Alison Corner, İngiltere Ulusal Sağlık Hizmetleri’nden (NHS) emekli olduktan sonra, toksik ebeveynlerden etkilenen gençlere hayatta kalma ipuçları veren ve hayatlarına devam etmelerine yardımcı olmayı hedefleyen myhorridparent.com isimli bir internet sitesi kurdu.
Corner’a göre toksik ebeveynlik çeşitleri daha ayrıntılı olarak şöyle sıralanabilir:
Dünyanın dört bir yanından dinlediği “yürek parçalayıcı, trajik hikayeler” karşısında bazen hastalarına intihar yardım sınırları önererek yardımcı olduğunu söyleyen Alyson Corner, “bazen durum o kadar kötü olabiliyor” diyor.
Sosyo-ekonomik faktörler
Hong Kong Üniversitesi’nden sosyolog Profesör Cheris Shun-ching Chan’a göre, çeşitli sosyo-ekonomik faktörler de toksik ebeveynlik olgusuna katkıda bulunabiliyor.
Örnek olarak Prof. Chan, Çin’deki tek çocuk siyasetini ve bunun çocuklar üzerinde yarattığı baskıyı gösteriyor.
“Bu çocuklar aslında ebeveynlerinin beklentilerini yerine getirmek için daha da büyük bir baskı altında zira ebeveynleri hakikaten onlar için birçok fedakarlıkta bulundu.”
Prof. Chan’e göre pek çok ebeveyn, bilhassa de evlilikleri sona eren yahut partneri evlilik dışı bir alaka yaşamış olanlar çocuklarının daima kendileri için endişelenmesini ve duygusal bağ kurmasını istiyor.
“Bence bu da bir çeşit toksik ebeveynlik. Çocuklar için bu bahiste açık olmak daha zor olabilir. Bu şartlar altında, birtakım çocuklar annelerinin psikoloğu rolünü üstleniyor.”
Ayo Adesioye’ye göre, çocukluklarında ebeveynleri toksik davranışlar sergileyen yetişkinler, kronik utanç, sert özeleştiri ve öz şefkat eksikliği gibi uzun vadeli tesirler sergileyebilir.
Adesioye ayrıyeten bu bireylerin insanları daima mutlu etme ihtiyacı duyduğunu, yardım istemekte zorlandığını ve ilgilerinde güvende hissedemediğini belirtiyor.

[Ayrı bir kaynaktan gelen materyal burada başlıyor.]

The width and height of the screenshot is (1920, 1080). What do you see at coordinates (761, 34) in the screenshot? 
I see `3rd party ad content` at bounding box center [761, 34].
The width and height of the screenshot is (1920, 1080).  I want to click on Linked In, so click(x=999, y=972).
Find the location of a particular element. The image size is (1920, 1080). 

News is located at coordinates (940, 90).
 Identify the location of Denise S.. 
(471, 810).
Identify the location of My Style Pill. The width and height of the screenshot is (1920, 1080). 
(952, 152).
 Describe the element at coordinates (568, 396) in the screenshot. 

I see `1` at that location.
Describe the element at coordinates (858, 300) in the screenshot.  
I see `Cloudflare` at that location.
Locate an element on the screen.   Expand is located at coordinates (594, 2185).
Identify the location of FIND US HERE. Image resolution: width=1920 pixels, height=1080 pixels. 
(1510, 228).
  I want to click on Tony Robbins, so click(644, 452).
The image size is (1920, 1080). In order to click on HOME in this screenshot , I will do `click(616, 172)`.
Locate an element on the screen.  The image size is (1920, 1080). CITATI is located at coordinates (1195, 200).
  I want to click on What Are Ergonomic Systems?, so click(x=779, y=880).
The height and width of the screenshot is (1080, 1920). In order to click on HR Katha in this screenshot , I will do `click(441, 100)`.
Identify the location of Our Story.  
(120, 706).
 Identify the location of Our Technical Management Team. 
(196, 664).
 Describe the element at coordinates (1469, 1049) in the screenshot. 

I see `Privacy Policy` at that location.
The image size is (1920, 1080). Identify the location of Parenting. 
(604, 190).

Bununla nasıl başa çıkılır?
Sarika, ailesinin onaylamadığı evliliğinden sonra onlarla münasebetinin son derece toksik bir hal aldığını anlatıyor.
İngiltere’de çocuklara ve gençlere ruhsal destek sağlayan bir sosyal teşebbüs olan Innovating Minds’ın kurucusu ve klinik psikolog Dr. Asha Patel’e göre, toksik ebeveynlere sahip olmayı kabul ederken suçluluk hissetmek çok olağan, lakin şahısların kendi ruh sıhhatlerine öncelik vermesi de çok önemli.
Ayo Adesioye, yetişkin çocukların ebeveynleriyle gereksiz tartışmalara girmeden, artık çocuk olmadıklarını hatırlayarak ortalarına kesin sonlar koymaları gerektiğini söylüyor.
“Bence gözden kaçan şey bu. Bunu çok görüyorum. İnsanlar çocuk olmaya geri dönüyor ve yetişkin olduğunu unutuyor.”
Ashley bu tavsiyeleri uygulayarak babasıyla arasına net hudutlar koymayı ve ruh sağlığına öncelik vermeyi tercih ediyor.
Sarika da yeni doğan kızı için iyi bir ebeveyn olmaya kararlı.
“Ben annem ve babam olmak istemiyorum. Kızıma destek olmak, ona en uygununu vermek ve kendi hayatına kendisinin karar vermesine izin vermek istiyorum.”